[Materials provided]
.....
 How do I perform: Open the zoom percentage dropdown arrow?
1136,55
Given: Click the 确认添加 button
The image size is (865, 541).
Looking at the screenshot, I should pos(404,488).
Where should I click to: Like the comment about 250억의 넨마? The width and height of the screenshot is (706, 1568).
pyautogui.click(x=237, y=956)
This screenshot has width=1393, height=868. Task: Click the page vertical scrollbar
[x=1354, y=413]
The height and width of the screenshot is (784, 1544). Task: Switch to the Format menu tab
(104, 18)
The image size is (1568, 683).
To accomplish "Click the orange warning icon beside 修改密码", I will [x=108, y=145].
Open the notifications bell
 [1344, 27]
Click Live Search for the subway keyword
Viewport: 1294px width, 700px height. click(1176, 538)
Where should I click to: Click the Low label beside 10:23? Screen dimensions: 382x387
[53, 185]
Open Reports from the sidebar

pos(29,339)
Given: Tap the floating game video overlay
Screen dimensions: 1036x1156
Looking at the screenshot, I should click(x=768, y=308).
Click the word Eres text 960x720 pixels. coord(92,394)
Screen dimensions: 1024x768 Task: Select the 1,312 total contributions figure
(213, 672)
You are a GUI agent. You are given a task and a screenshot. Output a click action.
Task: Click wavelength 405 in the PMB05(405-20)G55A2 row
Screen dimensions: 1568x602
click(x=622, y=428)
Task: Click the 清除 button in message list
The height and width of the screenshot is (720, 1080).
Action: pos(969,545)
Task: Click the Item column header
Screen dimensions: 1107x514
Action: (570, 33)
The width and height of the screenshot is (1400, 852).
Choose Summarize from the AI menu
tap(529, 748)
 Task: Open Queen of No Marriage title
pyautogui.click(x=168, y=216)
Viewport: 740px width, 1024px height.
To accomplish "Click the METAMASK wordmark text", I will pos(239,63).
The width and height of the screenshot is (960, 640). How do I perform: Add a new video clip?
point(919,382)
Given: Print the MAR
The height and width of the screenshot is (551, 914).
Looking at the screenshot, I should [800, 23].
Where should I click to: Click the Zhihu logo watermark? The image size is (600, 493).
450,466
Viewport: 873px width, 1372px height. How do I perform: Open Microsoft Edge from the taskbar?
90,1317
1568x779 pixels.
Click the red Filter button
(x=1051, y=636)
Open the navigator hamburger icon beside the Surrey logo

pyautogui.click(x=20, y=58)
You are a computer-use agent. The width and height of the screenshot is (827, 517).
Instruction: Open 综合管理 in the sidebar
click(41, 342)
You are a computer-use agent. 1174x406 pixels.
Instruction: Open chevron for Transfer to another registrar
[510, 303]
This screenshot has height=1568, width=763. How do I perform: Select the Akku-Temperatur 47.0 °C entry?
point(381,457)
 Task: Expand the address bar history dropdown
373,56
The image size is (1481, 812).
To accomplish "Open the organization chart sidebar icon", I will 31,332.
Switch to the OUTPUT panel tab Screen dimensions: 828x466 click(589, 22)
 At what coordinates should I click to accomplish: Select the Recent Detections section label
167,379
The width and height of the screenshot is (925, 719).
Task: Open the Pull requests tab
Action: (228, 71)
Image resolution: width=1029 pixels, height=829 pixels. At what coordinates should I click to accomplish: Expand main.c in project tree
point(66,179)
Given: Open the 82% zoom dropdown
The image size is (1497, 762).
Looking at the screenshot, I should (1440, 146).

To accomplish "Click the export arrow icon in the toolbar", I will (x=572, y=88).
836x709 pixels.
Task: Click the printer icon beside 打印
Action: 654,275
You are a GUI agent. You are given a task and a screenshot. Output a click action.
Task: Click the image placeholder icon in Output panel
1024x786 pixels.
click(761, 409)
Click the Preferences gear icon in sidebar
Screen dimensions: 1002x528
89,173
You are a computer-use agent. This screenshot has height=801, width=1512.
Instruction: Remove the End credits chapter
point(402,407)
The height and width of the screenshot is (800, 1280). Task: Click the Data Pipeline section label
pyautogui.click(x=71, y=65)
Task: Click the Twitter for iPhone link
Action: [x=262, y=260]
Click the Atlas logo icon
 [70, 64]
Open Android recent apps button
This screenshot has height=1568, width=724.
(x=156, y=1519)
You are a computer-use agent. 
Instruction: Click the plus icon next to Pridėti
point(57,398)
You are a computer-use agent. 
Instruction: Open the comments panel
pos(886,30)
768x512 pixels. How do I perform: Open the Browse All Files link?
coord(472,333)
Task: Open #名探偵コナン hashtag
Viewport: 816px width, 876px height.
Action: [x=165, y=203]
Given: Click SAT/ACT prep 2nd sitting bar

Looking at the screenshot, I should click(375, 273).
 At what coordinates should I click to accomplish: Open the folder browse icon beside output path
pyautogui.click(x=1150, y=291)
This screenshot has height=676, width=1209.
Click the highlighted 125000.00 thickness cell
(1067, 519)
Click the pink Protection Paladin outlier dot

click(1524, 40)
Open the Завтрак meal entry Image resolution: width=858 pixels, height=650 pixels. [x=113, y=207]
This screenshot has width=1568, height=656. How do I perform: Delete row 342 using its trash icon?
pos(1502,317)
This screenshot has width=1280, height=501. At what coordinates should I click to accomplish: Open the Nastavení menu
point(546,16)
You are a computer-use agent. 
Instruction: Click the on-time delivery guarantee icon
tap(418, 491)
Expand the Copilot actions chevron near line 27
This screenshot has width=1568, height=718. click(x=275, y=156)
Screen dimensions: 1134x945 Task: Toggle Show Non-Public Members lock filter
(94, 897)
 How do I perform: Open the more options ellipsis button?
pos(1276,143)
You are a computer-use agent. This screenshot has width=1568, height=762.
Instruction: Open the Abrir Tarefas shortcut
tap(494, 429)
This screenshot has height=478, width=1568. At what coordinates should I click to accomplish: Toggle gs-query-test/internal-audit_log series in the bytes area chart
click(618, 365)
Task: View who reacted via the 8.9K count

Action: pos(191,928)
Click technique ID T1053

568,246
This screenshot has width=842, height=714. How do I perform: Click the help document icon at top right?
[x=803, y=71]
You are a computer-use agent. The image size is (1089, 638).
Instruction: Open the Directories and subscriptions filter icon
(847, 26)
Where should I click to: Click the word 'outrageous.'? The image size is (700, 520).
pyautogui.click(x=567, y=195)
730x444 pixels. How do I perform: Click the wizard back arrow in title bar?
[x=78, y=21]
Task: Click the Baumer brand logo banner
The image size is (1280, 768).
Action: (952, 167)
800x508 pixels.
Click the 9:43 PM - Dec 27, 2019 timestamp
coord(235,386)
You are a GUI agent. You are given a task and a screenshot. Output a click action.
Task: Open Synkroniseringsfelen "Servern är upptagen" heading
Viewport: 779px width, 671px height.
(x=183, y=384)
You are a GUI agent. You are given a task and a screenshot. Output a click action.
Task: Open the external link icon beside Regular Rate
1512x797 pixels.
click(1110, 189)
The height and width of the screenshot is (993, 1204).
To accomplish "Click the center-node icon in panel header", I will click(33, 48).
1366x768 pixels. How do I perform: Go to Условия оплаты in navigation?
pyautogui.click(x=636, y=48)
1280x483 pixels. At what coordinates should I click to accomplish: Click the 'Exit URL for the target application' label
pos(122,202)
.....
[What is required] Reproduce the part of the listing that opens with the line containing "This screenshot has width=1280, height=501." and closes with the line containing "[x=803, y=71]", replacing "chevron" with "caret" and leaving everything else unchanged.

[Response]
This screenshot has width=1280, height=501. At what coordinates should I click to accomplish: Open the Nastavení menu
point(546,16)
You are a computer-use agent. 
Instruction: Click the on-time delivery guarantee icon
tap(418, 491)
Expand the Copilot actions caret near line 27
This screenshot has width=1568, height=718. click(x=275, y=156)
Screen dimensions: 1134x945 Task: Toggle Show Non-Public Members lock filter
(94, 897)
 How do I perform: Open the more options ellipsis button?
pos(1276,143)
You are a computer-use agent. This screenshot has width=1568, height=762.
Instruction: Open the Abrir Tarefas shortcut
tap(494, 429)
This screenshot has height=478, width=1568. At what coordinates should I click to accomplish: Toggle gs-query-test/internal-audit_log series in the bytes area chart
click(618, 365)
Task: View who reacted via the 8.9K count

Action: pos(191,928)
Click technique ID T1053

568,246
This screenshot has width=842, height=714. How do I perform: Click the help document icon at top right?
[x=803, y=71]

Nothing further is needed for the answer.